== Text passage ==
Incunabula and the Keio University Library Collection


[Sammelband of three works on logic]

[A bound copy of three logical works]

IIIF Drag-n-dropIIIF Manifest

This volume is a Sammelband (bound-set) of three works on logic. This entry deals with the volume as a whole; further information on each of the included works can be found under their respective entries.

The three works contained in this volume, all printed in the 15th century, were compiled/composed by Dominican friars, or are at least strongly associated with the Dominican tradition. For example, the author of the first work (IKUL 022a), Armand de Belvezer, was a 14th-century Dominican friar, and the author of the third work (IKUL 022c), Girolamo Savonarola, was a famous Dominican preacher in 15th-century Florence. Medieval manuscripts and incunabula attribute authorship of the second work (IKUL 022b) to Thomas Aquinas, even though it was not actually composed by him; of course, Aquinas was also a Dominican. Furthermore, all three works are concerned with logic, which was an integral part of the Dominican curriculum (although this was not an exclusively Dominican tradition).

Further evidence linking this volume to the Dominican tradition is that it was once owned by a Dominican friar, probably in the late 15th or early 16th century. A handwritten note on the flyleaf of the volume reads: 'Brother Johannes Naustadt of the Leipzig convent of the Order of the Preachers' (Frater Johannes Naustadi ordinis predicatorum conventus Lipsensis).
===
> Brief A
According to the volume description, who wrote the third work in the bound set?
> Brief B
Reproduce word for word the part of the volume description between "IIIF Drag-n-dropIIIF Manifest" and "their respective entries.", inclusive.
The entries that come next have no connection to the volume description.
== Stored data ==
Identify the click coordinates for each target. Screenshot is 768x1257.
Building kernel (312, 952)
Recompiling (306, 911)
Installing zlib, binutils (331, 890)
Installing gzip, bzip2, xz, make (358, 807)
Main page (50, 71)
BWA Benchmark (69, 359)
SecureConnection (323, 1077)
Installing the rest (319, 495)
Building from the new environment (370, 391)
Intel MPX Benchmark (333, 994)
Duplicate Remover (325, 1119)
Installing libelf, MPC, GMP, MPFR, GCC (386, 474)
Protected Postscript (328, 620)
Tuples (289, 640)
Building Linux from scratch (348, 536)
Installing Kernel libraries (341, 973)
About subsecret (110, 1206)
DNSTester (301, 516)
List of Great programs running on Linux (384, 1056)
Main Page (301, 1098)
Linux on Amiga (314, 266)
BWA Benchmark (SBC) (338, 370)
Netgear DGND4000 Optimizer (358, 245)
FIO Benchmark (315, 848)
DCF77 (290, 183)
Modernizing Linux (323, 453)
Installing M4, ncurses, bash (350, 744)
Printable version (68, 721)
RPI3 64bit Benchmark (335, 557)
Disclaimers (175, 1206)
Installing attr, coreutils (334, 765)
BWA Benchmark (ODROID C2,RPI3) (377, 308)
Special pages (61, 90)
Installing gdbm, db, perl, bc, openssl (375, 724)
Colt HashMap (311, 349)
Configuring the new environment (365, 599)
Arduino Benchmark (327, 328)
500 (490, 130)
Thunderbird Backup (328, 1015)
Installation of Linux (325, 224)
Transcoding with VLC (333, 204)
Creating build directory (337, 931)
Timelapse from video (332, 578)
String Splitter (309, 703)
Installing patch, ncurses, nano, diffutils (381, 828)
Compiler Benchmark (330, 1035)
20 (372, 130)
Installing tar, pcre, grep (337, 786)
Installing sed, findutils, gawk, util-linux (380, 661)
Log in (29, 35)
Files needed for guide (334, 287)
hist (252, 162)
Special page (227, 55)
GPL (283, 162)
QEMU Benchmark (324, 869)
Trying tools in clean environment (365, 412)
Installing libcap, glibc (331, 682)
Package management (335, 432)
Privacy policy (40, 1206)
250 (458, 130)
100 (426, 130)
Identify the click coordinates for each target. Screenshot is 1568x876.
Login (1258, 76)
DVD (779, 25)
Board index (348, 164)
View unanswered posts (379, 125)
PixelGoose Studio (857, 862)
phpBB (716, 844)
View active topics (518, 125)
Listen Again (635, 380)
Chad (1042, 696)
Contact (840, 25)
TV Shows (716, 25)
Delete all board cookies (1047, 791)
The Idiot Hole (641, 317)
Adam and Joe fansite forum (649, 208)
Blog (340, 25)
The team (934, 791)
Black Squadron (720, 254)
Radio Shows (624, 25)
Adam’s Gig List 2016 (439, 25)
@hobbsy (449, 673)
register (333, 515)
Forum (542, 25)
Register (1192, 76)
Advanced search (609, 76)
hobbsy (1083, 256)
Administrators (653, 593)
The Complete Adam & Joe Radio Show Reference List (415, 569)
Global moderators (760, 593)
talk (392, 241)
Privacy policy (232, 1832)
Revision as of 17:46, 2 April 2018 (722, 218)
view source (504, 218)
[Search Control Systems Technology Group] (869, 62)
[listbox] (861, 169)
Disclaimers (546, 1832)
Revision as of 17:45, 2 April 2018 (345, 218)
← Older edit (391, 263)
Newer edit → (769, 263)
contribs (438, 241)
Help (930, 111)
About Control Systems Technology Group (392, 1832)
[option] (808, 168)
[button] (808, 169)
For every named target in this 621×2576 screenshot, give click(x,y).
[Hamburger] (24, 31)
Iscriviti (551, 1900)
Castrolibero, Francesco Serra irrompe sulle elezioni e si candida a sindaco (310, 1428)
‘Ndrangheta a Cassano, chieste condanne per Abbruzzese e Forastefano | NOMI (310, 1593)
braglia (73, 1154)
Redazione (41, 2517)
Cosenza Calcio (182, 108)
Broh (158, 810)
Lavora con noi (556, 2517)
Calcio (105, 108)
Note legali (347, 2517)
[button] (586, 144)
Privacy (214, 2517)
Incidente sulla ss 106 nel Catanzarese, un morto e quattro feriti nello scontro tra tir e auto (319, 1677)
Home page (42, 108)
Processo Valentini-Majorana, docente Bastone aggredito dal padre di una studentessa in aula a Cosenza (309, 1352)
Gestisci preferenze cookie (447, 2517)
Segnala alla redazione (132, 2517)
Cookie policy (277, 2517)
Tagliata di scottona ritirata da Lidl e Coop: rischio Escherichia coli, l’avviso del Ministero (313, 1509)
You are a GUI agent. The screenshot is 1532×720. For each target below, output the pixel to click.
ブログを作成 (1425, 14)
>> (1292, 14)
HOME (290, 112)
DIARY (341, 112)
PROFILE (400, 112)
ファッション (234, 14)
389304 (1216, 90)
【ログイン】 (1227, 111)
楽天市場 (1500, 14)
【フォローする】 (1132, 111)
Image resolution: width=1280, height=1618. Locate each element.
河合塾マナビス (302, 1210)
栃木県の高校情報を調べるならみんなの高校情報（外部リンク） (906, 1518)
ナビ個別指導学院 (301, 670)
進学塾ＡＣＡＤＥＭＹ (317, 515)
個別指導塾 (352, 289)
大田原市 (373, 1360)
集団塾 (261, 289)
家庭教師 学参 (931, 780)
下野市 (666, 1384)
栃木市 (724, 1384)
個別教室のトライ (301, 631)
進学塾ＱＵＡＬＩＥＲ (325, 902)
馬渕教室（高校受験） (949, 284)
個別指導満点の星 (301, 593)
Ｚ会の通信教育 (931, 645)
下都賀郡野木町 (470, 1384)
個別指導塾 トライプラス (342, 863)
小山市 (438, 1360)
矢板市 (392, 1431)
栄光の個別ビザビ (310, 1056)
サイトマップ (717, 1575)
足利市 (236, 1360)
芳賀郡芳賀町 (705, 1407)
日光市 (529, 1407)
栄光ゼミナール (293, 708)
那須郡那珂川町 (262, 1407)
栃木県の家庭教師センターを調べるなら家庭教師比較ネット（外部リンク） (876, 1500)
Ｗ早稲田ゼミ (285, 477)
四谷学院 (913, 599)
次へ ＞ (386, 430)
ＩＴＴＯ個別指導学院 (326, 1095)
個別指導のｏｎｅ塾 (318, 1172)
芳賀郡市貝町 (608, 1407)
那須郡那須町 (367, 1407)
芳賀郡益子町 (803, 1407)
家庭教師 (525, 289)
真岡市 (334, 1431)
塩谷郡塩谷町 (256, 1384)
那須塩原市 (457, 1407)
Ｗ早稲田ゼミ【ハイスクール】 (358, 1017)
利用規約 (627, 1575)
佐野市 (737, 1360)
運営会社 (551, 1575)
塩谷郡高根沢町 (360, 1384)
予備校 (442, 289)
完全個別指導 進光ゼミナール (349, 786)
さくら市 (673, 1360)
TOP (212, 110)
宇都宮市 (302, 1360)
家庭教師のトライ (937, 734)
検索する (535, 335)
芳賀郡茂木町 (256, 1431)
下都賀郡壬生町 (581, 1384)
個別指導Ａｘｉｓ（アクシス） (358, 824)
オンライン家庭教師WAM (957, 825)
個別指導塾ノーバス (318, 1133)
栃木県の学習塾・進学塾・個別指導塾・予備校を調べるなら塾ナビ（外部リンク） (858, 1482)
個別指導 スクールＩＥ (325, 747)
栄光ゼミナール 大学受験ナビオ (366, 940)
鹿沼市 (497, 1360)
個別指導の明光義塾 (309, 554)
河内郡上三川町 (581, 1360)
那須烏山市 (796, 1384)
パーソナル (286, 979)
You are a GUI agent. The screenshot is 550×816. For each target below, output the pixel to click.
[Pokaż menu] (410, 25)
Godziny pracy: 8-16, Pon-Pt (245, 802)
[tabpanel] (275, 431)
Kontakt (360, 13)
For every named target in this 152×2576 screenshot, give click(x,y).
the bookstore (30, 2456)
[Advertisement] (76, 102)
===
> Exercise output A
Girolamo Savonarola, a famous Dominican preacher in 15th-century Florence.

> Exercise output B
IIIF Drag-n-dropIIIF Manifest

This volume is a Sammelband (bound-set) of three works on logic. This entry deals with the volume as a whole; further information on each of the included works can be found under their respective entries.